Melansir Trading Economics pada Selasa (21/7) pukul 15.22 WIB, harga emas spot bertengger di level US$ 4.064,50 atau melemah 3,0% dalam sebulan terakhir dan 5,9% Ytd.
Di sisi lain, harga emas batangan bersertifikat di Logam Mulia PT Aneka Tambang (ANTM) turun Rp 9.000 per gram, dari hari sebelumnya Rp 2.610.000 per gram menjadi Rp 2.601.000 per gram.
Baca Juga: Penerbitan Panda Bond: Terbit dalam 2 Seri, Pemerintah Incar US$ 1 Miliar
Presiden Direktur PT Doo Financial Futures, Ariston Tjendra, mengatakan belum menguatnya harga emas dipengaruhi oleh kenaikan imbal hasil (yield) obligasi Amerika Serikat (AS). Data terbaru mencatat yield US Treasury berada di level 4,58% atau naik 1,98% sebulan terakhir.
Kondisi ini membuat investor lebih memilih aset berbasis dolar AS dibandingkan emas, sehingga harga emas dalam dolar AS mengalami tekanan.

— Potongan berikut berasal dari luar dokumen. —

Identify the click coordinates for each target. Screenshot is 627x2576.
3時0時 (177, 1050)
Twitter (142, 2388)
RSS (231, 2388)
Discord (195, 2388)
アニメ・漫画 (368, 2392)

“Kenaikan yield obligasi ini karena potensi kenaikan suku bunga acuan AS akibat tekanan inflasi di AS karena harga minyak mentah naik. Peyebab harga minyak mentah naik ini karena kondisi perang Iran AS,” ujar Ariston saat dihubungi Kontan, Selasa (21/7/2026).
Ia menjelaskan, kenaikan harga minyak sendiri dipicu oleh memanasnya konflik antara Amerika Serikat dan Iran yang meningkatkan risiko gangguan pasokan energi global. Jika konflik terus berlanjut dan distribusi minyak melalui Selat Hormuz semakin terganggu, harga minyak Brent berpotensi kembali menembus level US$ 90 per barel.
Meski demikian, Ariston berpandangan ketidakpastian geopolitik tetap menjadi faktor yang mendukung prospek emas dalam jangka menengah hingga panjang.
"Dunia yang terus berkonflik akan menaikkan daya tarik aset-aset safe haven seperti dolar AS dan emas. Saat ini kebetulan harga emas sedang berbanding terbalik dengan nilai dolar AS, tapi bukan berarti harga emas akan mengalami tekanan terus," katanya.
Selain itu, pembelian emas oleh bank-bank sentral dunia sebagai bagian dari diversifikasi cadangan devisa juga dinilai masih menjadi penopang harga logam mulia tersebut.
Baca Juga: Ekspansi Bisnis Hidrogen, Jadi Katalis Positif Bagi Perusahaan Gas Negara (PGAS)
Terkait strategi investasi, Ariston menilai harga emas saat ini sudah berada di area support sehingga dapat dimanfaatkan investor untuk mulai melakukan akumulasi. Namun, ia mengingatkan agar pembelian dilakukan secara bertahap mengingat risiko koreksi masih terbuka.
Ariston memproyeksikan harga emas spot masih berpotensi menuju level US$ 4.500 per ons troi hingga akhir 2026.
Sementara itu, harga emas Antam diperkirakan dapat bergerak menuju kisaran Rp 2,8 juta per gram, didukung prospek kenaikan harga emas global dalam jangka panjang.